──────── DATASET ────────

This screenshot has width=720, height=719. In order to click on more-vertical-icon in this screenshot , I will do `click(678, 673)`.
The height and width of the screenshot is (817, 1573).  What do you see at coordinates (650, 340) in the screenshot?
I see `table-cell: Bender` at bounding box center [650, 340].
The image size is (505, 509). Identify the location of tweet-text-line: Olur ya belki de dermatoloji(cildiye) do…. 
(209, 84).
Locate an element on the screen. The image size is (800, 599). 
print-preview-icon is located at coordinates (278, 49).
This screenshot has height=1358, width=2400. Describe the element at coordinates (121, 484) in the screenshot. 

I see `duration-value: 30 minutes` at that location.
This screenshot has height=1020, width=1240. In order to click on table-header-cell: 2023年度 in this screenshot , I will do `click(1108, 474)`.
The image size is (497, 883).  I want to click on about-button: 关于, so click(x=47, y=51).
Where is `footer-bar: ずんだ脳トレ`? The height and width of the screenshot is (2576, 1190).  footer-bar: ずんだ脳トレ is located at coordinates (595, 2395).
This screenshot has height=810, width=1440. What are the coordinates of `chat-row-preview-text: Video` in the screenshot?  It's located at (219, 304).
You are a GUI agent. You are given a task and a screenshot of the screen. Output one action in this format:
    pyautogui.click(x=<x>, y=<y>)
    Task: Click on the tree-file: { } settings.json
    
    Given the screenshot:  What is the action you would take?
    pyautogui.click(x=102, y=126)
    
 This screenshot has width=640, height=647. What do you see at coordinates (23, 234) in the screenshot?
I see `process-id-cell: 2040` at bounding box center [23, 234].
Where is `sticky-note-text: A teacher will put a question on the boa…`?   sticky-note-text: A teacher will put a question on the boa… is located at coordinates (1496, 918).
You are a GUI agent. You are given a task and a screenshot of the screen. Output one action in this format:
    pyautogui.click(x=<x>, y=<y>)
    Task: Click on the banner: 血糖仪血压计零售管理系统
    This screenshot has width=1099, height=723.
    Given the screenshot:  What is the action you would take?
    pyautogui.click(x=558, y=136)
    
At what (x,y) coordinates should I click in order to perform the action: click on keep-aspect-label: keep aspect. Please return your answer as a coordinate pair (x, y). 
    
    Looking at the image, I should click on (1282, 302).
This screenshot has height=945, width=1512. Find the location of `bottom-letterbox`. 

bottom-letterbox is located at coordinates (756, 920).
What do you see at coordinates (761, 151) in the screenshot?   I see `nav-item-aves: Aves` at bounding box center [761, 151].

────────

◆ REQUIREMENT ◆
Copy out, word for word, the lines of the listing that start with the line containing "coordinates (1496, 918)." and continue through the end of the listing.

◆ RESULT OF THIS TASK ◆
Where is `sticky-note-text: A teacher will put a question on the boa…`?   sticky-note-text: A teacher will put a question on the boa… is located at coordinates (1496, 918).
You are a GUI agent. You are given a task and a screenshot of the screen. Output one action in this format:
    pyautogui.click(x=<x>, y=<y>)
    Task: Click on the banner: 血糖仪血压计零售管理系统
    This screenshot has width=1099, height=723.
    Given the screenshot:  What is the action you would take?
    pyautogui.click(x=558, y=136)
    
At what (x,y) coordinates should I click in order to perform the action: click on keep-aspect-label: keep aspect. Please return your answer as a coordinate pair (x, y). 
    
    Looking at the image, I should click on (1282, 302).
This screenshot has height=945, width=1512. Find the location of `bottom-letterbox`. 

bottom-letterbox is located at coordinates (756, 920).
What do you see at coordinates (761, 151) in the screenshot?   I see `nav-item-aves: Aves` at bounding box center [761, 151].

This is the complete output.